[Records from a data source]

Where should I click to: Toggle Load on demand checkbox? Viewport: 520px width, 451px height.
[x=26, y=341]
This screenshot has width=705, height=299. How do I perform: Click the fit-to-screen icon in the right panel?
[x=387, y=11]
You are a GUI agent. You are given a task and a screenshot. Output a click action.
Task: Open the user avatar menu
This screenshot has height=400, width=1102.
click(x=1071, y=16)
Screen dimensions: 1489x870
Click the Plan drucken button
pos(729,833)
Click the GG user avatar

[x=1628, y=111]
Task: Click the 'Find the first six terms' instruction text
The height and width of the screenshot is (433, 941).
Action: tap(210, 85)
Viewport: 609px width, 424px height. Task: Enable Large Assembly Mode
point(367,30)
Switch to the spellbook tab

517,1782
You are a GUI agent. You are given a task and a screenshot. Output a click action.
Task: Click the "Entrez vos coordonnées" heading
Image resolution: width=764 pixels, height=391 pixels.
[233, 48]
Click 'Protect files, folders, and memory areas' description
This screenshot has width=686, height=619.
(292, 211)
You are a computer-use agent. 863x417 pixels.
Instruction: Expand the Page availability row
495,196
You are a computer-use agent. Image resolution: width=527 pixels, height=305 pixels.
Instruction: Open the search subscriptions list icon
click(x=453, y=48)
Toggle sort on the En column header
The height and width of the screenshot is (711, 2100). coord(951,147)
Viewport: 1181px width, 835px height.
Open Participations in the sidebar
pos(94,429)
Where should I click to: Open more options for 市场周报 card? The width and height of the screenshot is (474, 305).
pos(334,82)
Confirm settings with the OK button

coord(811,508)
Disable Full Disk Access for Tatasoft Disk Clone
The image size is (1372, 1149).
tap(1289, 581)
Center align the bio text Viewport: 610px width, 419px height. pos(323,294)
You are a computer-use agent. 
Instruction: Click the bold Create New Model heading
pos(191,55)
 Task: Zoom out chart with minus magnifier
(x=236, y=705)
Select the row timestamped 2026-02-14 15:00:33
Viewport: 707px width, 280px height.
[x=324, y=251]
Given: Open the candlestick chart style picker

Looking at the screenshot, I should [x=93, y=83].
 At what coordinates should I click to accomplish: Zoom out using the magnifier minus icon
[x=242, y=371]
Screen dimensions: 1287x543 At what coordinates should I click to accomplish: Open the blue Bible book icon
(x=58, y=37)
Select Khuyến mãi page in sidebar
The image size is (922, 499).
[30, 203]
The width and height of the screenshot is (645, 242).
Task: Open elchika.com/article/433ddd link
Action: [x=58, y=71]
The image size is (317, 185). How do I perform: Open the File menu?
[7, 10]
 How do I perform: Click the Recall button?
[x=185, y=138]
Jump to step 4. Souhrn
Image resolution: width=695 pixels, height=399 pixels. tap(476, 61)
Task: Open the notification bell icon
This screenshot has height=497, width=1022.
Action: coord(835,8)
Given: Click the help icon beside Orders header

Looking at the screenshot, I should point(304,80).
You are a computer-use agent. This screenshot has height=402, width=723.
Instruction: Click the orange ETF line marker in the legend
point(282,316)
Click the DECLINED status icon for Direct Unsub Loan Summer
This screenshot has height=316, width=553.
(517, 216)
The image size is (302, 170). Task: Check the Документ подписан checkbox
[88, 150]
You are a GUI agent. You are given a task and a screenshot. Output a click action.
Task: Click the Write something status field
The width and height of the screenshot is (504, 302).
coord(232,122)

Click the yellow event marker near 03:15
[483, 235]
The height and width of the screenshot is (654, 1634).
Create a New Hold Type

▶ Prompt:
Among the lines above, find those with the word "computer". Copy them.

▶ Written solution:
You are a computer-use agent. 863x417 pixels.
You are a computer-use agent. Image resolution: width=527 pixels, height=305 pixels.
You are a computer-use agent. 
You are a computer-use agent. This screenshot has height=402, width=723.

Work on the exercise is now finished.